AVERAGE REVIEW SCORE:

4 out of 5

(1 book)

Doctor Who: The Two Doctors

The 100th book in the Target Doctor Who series, novelising Holmes' own original script.  The Second Doctor (Patrick Troughton) and his companion Jamie are sent on a mission by the Time Lords to put a stop to some dangerous experiments into time travel aboard a research spacestation.  When they run into betrayal and peril, the Doctor's Sixth incarnation (Colin Baker), with his companion Peri, has to attempt to rescue his earlier self from the warlike Sontarans and the vicious Androgums.

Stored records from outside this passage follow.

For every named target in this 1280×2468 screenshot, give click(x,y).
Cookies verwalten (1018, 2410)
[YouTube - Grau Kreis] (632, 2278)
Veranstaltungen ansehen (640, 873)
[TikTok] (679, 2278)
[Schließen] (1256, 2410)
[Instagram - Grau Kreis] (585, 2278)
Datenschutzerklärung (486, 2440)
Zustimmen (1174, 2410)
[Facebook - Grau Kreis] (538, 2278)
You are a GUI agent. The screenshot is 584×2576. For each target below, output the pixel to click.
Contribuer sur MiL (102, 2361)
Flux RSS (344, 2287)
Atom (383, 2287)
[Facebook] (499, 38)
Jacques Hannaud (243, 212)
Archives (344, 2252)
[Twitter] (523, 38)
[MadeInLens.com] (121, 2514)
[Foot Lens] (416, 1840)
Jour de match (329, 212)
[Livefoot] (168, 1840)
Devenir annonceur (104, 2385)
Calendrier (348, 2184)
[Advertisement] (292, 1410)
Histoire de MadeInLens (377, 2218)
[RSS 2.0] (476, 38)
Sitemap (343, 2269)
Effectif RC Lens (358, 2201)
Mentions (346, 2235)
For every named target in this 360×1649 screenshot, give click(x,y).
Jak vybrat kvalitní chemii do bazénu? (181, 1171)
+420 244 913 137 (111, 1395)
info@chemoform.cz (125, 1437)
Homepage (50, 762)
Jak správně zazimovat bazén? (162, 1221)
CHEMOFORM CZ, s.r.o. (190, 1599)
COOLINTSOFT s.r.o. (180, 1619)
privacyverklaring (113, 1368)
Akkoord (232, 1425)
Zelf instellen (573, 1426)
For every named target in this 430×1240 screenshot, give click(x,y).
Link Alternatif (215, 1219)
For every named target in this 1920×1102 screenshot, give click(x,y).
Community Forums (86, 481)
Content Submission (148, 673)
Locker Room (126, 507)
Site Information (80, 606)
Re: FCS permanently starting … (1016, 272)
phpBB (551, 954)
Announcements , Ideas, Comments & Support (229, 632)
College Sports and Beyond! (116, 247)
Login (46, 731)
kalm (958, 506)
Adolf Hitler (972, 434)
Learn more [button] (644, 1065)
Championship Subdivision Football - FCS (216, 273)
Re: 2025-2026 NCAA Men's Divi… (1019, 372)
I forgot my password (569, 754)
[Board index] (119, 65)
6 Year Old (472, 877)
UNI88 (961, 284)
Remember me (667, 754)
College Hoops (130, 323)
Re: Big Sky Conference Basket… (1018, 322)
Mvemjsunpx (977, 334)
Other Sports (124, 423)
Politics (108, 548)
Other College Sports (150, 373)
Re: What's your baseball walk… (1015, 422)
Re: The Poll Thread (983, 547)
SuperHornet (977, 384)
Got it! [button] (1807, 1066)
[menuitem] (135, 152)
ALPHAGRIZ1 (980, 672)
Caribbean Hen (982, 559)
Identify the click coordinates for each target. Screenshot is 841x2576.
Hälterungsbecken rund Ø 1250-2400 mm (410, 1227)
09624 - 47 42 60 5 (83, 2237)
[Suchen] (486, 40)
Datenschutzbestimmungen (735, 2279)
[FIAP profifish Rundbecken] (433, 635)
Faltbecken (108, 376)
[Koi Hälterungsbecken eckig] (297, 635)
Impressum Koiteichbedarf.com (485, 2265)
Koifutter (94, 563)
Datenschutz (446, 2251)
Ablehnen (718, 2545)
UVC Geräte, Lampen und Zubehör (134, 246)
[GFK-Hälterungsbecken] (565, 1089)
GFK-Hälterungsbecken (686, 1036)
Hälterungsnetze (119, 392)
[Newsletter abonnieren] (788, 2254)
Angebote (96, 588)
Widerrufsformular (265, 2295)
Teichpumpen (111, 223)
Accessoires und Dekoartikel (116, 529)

Unlike the previous multi-Doctor stories 'The Three Doctors' and 'The Five Doctors' (both novelised by Terrance Dicks), 'The Two Doctors' was not an anniversary special and suffered somewhat from not being produced as a special event.  In fact, the televised version of this story was just awful; with a car-crash of a plot, notoriously wobbly sets, bad location shooting and terrible costume/creature design.  Its only redeeming features were great performances by the titular two Doctors.

The book, however, is a different story, ironically, despite being  the same story.  Here Holmes gets to expand on the internal motivations of the characters involved meaning that things that came across and inexplicable or contrived on screen actually feel justified here.  Similarly both the new aliens, the Androgums, and the iconic Sontarans are allowed to become a bit more impressive in your mind's eye here.  Instead of actors in bad costumes, you can genuinely picture the Sontaran warriors in their full armour or the vicious giant Shockeye lumbering about the place.  Just about every flaw that there was in the onscreen version of this story is addressed and fixed by Holmes in his adaption, giving us the enjoyable romp that he obviously originally envisoned the story as.

One flaw that isn't fixed is that, despite being a multi-Doctor story, the two Doctors actually spent very little time interacting with one another.  This is a real shame because it's seeing how the different incarnations of this same character react to one another (the snarky rivalry between the Second and Third remains the best) that otherwise make multi-Doctor stories so enjoyable.  However, mitigating that is the fact that the Sixth Doctor is on unusually fine form here and the much-loved Second Doctor is even better.  Watching the TV version you can't help but note that Troughton and Fraser Hines are obviously far older than they were in the Second Doctor's era of the show but here, without the visual clues to the real-world time gap since their last adventure, it genuinely feels like revisiting Troughton's Doctor in his prime.  And since the Second is one of my favourites, I thoroughly enjoyed that.

Overall, I found this book astonishingly enjoyable considering it shares all the same elements as the TV story, which I loathed.